## [TASK DIRECTIONS]
Rewrite all of the entries below, replacing "Toggle" with "Flip" wherever it occurs and leaving everything else unchanged.

☆ ☆ ☆ ☆ ☆ ☆ ☆

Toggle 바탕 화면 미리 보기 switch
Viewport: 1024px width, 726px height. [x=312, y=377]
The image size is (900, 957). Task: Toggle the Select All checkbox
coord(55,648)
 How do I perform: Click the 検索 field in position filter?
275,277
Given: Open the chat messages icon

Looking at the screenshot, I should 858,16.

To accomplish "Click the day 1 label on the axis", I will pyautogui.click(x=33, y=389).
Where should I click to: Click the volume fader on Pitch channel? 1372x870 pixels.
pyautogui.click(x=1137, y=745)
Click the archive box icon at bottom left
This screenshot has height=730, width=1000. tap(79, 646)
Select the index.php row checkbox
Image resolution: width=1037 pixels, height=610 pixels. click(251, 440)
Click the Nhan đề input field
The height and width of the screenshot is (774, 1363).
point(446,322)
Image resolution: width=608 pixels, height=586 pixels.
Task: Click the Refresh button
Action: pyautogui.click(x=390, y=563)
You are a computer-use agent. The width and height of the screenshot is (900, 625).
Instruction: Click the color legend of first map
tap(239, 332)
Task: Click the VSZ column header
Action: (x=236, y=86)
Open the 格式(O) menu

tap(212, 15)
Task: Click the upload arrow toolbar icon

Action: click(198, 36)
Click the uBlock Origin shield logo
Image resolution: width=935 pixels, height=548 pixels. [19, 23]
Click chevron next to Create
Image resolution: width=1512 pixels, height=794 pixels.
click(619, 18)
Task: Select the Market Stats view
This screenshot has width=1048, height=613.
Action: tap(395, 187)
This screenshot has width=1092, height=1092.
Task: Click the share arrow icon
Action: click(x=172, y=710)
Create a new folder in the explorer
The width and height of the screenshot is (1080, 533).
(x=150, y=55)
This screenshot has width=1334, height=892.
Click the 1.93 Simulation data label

☆ ☆ ☆ ☆ ☆ ☆ ☆

## [REPLY]
Flip 바탕 화면 미리 보기 switch
Viewport: 1024px width, 726px height. [x=312, y=377]
The image size is (900, 957). Task: Flip the Select All checkbox
coord(55,648)
 How do I perform: Click the 検索 field in position filter?
275,277
Given: Open the chat messages icon

Looking at the screenshot, I should 858,16.

To accomplish "Click the day 1 label on the axis", I will pyautogui.click(x=33, y=389).
Where should I click to: Click the volume fader on Pitch channel? 1372x870 pixels.
pyautogui.click(x=1137, y=745)
Click the archive box icon at bottom left
This screenshot has height=730, width=1000. tap(79, 646)
Select the index.php row checkbox
Image resolution: width=1037 pixels, height=610 pixels. click(251, 440)
Click the Nhan đề input field
The height and width of the screenshot is (774, 1363).
point(446,322)
Image resolution: width=608 pixels, height=586 pixels.
Task: Click the Refresh button
Action: pyautogui.click(x=390, y=563)
You are a computer-use agent. The width and height of the screenshot is (900, 625).
Instruction: Click the color legend of first map
tap(239, 332)
Task: Click the VSZ column header
Action: (x=236, y=86)
Open the 格式(O) menu

tap(212, 15)
Task: Click the upload arrow toolbar icon

Action: click(198, 36)
Click the uBlock Origin shield logo
Image resolution: width=935 pixels, height=548 pixels. [19, 23]
Click chevron next to Create
Image resolution: width=1512 pixels, height=794 pixels.
click(619, 18)
Task: Select the Market Stats view
This screenshot has width=1048, height=613.
Action: tap(395, 187)
This screenshot has width=1092, height=1092.
Task: Click the share arrow icon
Action: click(x=172, y=710)
Create a new folder in the explorer
The width and height of the screenshot is (1080, 533).
(x=150, y=55)
This screenshot has width=1334, height=892.
Click the 1.93 Simulation data label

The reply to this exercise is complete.